“Pescoli?” she called, slowly making her way through the small house. A living room with an attached dining area and the kitchen were empty. The Christmas tree leaned precariously in the corner near the mantel, a few scattered packages beneath its decorated limbs. Magazines and yesterday’s newspaper, with a bold headline about the Star-Crossed Killer, were scattered over a battered coffee table and well-used couch. The bathroom, choked with hair and skin products, was bone dry, no moisture clinging to the mirror or beads of water in the tub/shower combo. Regan’s daughter’s room was a mess. CDs, nail polish bottles, DVDs, and clothes strung over her twin bed and floor. The bookcase was filled to overflowing with stuffed animals and dolls that, Alvarez suspected, Bianca had just about outgrown.
Regan’s bedroom, only slightly bigger and only slightly neater, was vacant.
Alvarez ventured down the squeaky stairs and pushed open the door to Jeremy’s room, a ten-byten space complete with a television, some kind of electronic game system, and desktop computer huddled at the foot of his bed. It was dark except for a lava lamp giving out a weird, shifting glow. Dirty dishes peeked out from beneath the bed and posters of pro ball players and rock bands covered the walls. Above it all was the lingering sweet, smoky scent of marijuana.
So Jeremy was a pothead.
Perfect, she thought. Just what Pescoli needed: a teenage daughter growing up too fast and a son who was using drugs and involved with the undersheriff’s spoiled daughter. She eyed Jeremy’s room and wanted to kick the kid to kingdom come.
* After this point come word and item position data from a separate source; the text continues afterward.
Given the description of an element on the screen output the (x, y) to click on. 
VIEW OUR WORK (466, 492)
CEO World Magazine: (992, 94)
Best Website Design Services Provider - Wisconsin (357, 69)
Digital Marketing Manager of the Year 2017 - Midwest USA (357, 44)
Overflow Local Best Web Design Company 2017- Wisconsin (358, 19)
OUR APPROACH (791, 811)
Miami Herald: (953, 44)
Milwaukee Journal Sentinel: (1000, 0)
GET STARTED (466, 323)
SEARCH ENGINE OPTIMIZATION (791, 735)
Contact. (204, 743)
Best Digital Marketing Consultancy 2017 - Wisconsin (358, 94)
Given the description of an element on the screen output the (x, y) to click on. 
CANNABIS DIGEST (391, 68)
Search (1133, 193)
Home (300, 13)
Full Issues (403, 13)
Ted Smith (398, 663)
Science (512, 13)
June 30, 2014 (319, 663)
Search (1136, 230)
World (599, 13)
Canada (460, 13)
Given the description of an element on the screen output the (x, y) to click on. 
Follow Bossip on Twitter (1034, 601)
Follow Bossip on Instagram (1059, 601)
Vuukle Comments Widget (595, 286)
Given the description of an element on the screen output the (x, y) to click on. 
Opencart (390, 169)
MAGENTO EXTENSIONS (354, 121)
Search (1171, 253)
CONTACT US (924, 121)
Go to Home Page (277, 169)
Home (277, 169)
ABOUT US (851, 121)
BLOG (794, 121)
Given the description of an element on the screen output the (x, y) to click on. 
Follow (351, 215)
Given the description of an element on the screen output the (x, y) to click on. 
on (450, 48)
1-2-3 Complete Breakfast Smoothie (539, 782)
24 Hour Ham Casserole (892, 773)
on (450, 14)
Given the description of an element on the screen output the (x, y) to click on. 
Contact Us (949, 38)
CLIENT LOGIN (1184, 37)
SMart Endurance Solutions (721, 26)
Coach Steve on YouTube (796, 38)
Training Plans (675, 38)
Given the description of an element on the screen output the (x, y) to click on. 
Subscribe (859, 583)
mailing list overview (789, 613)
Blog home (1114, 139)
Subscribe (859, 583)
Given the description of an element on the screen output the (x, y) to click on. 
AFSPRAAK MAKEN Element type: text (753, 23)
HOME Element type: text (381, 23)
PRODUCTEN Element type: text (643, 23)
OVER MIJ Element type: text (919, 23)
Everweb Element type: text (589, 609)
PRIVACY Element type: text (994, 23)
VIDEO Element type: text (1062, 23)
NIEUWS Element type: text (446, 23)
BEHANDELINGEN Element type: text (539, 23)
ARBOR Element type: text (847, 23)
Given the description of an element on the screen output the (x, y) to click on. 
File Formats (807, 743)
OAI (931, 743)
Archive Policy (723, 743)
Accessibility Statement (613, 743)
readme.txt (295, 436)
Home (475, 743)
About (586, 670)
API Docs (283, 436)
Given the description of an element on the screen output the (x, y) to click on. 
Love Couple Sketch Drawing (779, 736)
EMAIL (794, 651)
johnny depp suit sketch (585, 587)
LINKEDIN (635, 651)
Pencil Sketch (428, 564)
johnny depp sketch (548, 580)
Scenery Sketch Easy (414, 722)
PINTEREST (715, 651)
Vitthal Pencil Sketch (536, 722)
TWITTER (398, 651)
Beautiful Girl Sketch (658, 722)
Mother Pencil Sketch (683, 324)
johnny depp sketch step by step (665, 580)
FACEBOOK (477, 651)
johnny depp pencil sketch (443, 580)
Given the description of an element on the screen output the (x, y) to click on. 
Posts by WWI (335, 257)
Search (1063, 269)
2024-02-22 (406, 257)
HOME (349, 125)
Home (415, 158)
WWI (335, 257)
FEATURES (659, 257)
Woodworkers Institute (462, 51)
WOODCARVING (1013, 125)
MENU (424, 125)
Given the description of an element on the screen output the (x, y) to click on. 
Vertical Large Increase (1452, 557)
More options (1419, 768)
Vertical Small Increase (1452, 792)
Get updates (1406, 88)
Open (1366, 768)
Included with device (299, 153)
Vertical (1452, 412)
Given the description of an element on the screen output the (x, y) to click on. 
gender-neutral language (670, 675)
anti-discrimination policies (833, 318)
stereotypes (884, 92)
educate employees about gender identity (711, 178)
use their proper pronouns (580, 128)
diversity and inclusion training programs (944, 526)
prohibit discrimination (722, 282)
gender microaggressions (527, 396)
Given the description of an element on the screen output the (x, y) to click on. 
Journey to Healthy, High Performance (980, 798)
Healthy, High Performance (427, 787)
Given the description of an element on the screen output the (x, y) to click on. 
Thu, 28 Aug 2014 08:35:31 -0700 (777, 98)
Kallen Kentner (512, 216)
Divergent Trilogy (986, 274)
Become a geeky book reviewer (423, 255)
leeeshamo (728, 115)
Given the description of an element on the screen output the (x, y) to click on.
But of course, he wasn’t around.
On the nightstand was a picture of Joe Strand, Jeremy’s biological father, though Lucky Pescoli had basically raised the kid and was the main father figure in Jeremy’s life.
Maybe I’d smoke dope, too, if that were the case, Alvarez thought. Then there was Pescoli’s daughter, Bianca, whose self-involvement was awe-inspiring.
As a single mom, Pescoli had her hands full.
Nothing in Jeremy’s room gave Alvarez a clue to Pescoli’s whereabouts. She walked upstairs again and into the kitchen. Standing at the stove, where a frying pan showed remnants of hash browns, she felt like an intruder, a voyeur examining her partner’s life. “So where are you?” she asked, walking to the desk where a few envelopes were displayed, a couple of bills marked Past Due in bold red letters.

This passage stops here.